Heming Willis went further.
“I need society and whosoever is writing these stupid headlines to stop scaring people. Stop scaring people to think that once they get a diagnosis of some kind of neurocognitive disease that, ‘That’s it. It’s over. Let’s pack it up. Nothing else to see here, we’re done.’ No. It is the complete opposite of that, okay?”
Heming Willis admitted that there is “grief and sadness,” but it’s not the dominant status.
“You start a new chapter and that chapter is filled — let me just tell you what it is. It’s filled with love, it’s filled with connection, it’s filled with joy, it’s filled with happiness,” she said.
Heming Willis has kept her husband’s journey documented on social media, showing him at amusement parks, atop the “Die Hard” building, and in candid shots in the home.
She blamed a lack of education in stories that displease her.

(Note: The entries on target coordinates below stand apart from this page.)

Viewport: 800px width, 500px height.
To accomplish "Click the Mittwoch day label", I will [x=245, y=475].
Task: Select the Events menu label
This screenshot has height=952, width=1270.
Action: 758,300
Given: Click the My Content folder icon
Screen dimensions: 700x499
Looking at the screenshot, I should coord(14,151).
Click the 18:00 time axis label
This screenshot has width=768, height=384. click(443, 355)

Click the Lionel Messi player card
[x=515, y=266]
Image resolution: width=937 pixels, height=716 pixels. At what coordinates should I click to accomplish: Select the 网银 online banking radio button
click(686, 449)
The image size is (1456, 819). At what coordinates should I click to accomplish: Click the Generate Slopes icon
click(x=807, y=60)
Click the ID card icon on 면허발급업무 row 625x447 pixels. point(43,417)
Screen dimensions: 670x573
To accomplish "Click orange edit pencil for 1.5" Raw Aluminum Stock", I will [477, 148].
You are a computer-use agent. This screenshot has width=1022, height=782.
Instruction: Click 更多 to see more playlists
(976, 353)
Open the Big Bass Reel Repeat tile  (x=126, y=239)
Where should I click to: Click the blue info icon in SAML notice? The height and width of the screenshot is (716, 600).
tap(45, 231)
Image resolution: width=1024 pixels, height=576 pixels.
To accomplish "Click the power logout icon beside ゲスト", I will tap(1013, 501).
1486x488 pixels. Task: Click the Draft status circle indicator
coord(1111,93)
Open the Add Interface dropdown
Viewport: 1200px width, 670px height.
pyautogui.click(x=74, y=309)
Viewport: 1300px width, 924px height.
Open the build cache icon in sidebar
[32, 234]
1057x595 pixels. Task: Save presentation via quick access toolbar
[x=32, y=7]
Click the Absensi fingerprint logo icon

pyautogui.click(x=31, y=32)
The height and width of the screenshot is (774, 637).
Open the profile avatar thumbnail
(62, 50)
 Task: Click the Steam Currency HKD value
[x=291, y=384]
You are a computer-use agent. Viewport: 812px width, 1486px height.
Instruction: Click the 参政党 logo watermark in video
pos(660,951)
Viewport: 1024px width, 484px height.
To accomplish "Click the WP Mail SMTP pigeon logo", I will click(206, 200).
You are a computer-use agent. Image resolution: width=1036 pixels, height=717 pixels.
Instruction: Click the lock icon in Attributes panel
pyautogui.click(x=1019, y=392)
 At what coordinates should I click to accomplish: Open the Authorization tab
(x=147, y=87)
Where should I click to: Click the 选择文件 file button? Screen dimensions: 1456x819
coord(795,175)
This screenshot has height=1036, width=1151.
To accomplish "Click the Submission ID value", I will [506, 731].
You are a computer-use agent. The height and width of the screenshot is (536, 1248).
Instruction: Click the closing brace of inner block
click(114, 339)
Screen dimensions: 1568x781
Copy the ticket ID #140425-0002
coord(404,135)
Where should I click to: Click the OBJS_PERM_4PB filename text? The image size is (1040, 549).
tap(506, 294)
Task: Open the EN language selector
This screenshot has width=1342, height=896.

“We are being educated by the wrong people. People that have an opinion versus an experience. People that have not taken the time to properly educate themselves on any kind of neurocognitive disease. Why can I be so bold and say that? Because I see headline after headline and blurbs of misinformation. I’m not even talking about my family… I’m just talking about baseline dementia awareness and what’s being fed to the public. You wonder why anxiety and depression is up in our society. I honestly think part of it has to do with this kind of clickbait, how things are framed and pushed out to us and how we have a split second to take that information in. Man, it’ll do a number on my psyche.”
She concluded in the post’s caption, “To whom it may concern, please be mindful how you frame your story’s [sic] to the public about dementia and dig deeper. There are so many wonderful organizations and specialist within this space to reach out to so you can really do your due diligence to iron your story and content out.”
Heming Willis is working on a book for Penguin Random House’s The Open Field imprint. It is scheduled for a 2025 release.